Source data
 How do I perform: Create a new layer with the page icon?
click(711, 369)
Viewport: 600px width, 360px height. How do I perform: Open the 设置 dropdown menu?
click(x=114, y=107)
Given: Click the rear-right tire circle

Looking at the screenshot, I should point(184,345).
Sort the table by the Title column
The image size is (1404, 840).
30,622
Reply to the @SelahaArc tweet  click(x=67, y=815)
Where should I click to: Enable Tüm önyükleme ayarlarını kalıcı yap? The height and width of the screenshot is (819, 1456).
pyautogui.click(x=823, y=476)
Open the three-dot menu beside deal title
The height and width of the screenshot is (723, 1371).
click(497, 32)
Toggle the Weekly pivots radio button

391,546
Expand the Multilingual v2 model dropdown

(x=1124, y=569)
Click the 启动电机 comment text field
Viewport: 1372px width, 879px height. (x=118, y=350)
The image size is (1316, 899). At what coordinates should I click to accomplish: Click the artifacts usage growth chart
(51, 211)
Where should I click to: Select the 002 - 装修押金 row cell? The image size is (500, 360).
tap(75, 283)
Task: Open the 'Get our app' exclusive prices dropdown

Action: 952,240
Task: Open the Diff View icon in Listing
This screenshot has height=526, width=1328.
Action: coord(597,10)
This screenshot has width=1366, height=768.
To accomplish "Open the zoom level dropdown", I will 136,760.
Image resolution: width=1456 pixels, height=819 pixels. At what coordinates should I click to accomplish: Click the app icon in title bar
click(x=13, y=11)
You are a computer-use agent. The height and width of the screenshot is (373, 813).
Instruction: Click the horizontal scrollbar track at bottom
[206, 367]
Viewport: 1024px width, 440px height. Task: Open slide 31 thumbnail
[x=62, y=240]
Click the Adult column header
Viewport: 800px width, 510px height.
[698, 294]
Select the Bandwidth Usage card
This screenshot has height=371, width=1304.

Exercise description —
Rewrite the lines from the start of the records up to and including the line with "Reply to the" as a numbered list, omitting blank lines.

The answer —
1.  How do I perform: Create a new layer with the page icon?
2. click(711, 369)
3. Viewport: 600px width, 360px height. How do I perform: Open the 设置 dropdown menu?
4. click(x=114, y=107)
5. Given: Click the rear-right tire circle
6. Looking at the screenshot, I should point(184,345).
7. Sort the table by the Title column
8. The image size is (1404, 840).
9. 30,622
10. Reply to the @SelahaArc tweet  click(x=67, y=815)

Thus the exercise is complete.